Первая истинность художественного произведения— открытие. Сэлинджер в романе «Над пропастью во ржи» открыл, родил Холдена Колфилда, поставил его в ряд тех дивных подростков, которых создала мировая литература всех веков. Печальных или радостных. Каждый образ нес свою главную черту, которую автор как бы выставлял на первый план. И каждая черта была истинно подростковая или юношеская. Сэлинджер показал крупным планом еще одну черту, свойственную пятнадцатилетним. Его Холден нов главным образом по этой черте, но сверх того он еще поразительно современен. В нем играют противоречия наших дней. Холден рожден в новый мир. Мир запутанный, обостренный. Многие, читая историю Колфил-да, скажут: это я. И произойдет это по двум причинам: первая — та, что Холден несет в себе эту черту неприкаянности подростка в мире взрослых. Каждый ребенок бывал обижен взрослым и непонимаем им; вторая — художественная сила, убедительность и впечатляемость образа. Когда-то давно, впервые читая «Страдания молодого Вертера» или «Жана Кристофа», помню, как я ощущал себя и Вертером, и Жаном Кристофом, и Оливье. Все они жили во мне, как в человеке, которому «ничто человеческое не чуждо». Авторы прикасались оголенными проводами к контактам, находящимся во мне. Загорался огонь. Но шло время, и выяснилось, что я не Вертер, не Кристоф, не Оливье. Я другой Сам по себе. Это великое счастье человека — быть самим собой. И в то же время похожим на всех. Я и взрослый ношу в себе кол-филдские черты, иначе я не мог бы остро его почувствовать. Эта художественная сила «заразительности образом» часто отмечается любым читателем — сознательно или бессознательно. Сэлинджер обогатил наши понятия о подростке, дал молодежи определенного рода очищение, обнародовав своего Холдена.

Но было бы несправедливо приписывать всем подросткам мира холденовское одиночество, отчужденность и трагизм существования. Митчел Уилсон все время говорит о пропасти, разделяющей молодых и взрослых, о трагическом их взаимонепонимании.
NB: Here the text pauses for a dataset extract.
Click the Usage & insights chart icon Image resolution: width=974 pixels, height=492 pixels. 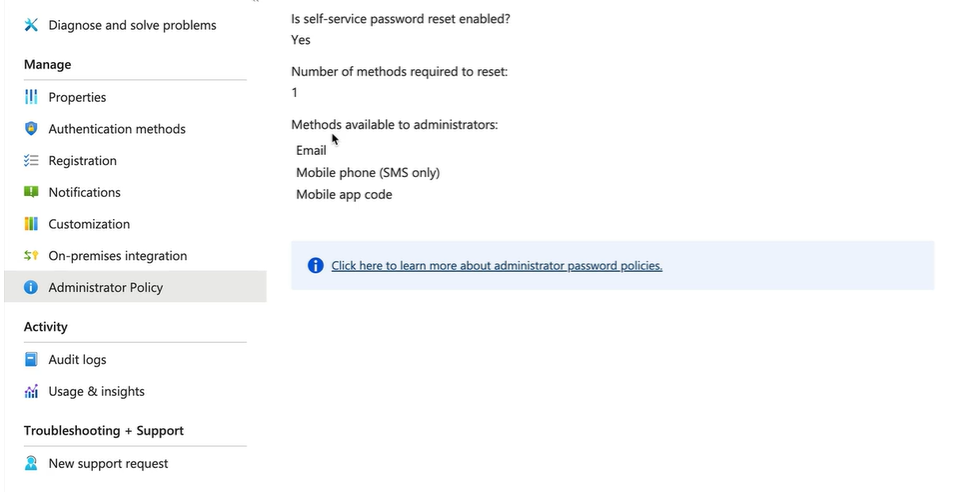click(x=31, y=391)
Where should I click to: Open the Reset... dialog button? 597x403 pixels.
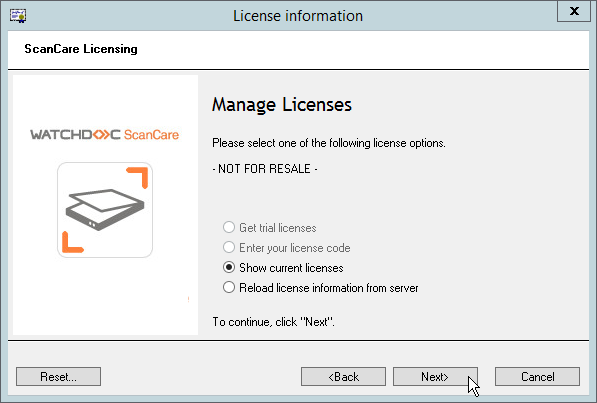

Меня глубоко потрясло признание Митчела Уилсона, что и сам он в юности «…находился в ПОЛНОМ одиночестве на ВРАЖЕСКОЙ (подчеркнуто мной) территории». Естественное развитие жизни скорее говорит о преемственности поколений.

По Митчелу Уилсону, мир, созданный взрослыми, ужасен, сами взрослые чудовищны. Допустим на мгновение, что это правда. Давайте начнем все сначала. Пусть придет на землю сразу новое поколение, не унаследовавшее ничего, не имеющее предшественников. Что произойдет? Наступит полоса дикости. Нет, мне решительно не кажется, что основной чертой взаимоотношений взрослых и молодежи является пропасть взаимонепонимания. Молодежь не начинает все с начала. И слава богу! Она получает в свои руки бесценные дары, добытые трудами, подвигами поколений. Отрицать это, право, грешно! Не чувствовать признательности за колыбельные песни, за букварь, за физическую защиту в минуты опасности, за доброе слово — противоестественно. И большинство подростков, юношей и девушек, подавляющее их большинство глубоко любит своих родителей и уважает взрослых. Не всех, разумеется, но по своему выбору и вкусу. По своим склонностям и мечтам. Мир взрослых — интереснейший мир, где немало и чистоты, и высокого подвига, и любви, и благородства. К чему же все это отдавать только юным? А куда же деть их наивность и элементарное незнание? Святость и чистота животного, что ли? Митчел Уилсон пишет: Холдену известно, «что существует почти совершенно отличная от него порода человеческих особей: мир взрослых с тупым, косным, непроницаемым сознанием, полным отсутствием чувства, полным отсутствием понимания,— заклейменный компромиссом лицемер». Это даже не точка зрения Холдена, это точка зрения, видимо, Сэлинджера и Митчела Уилсона.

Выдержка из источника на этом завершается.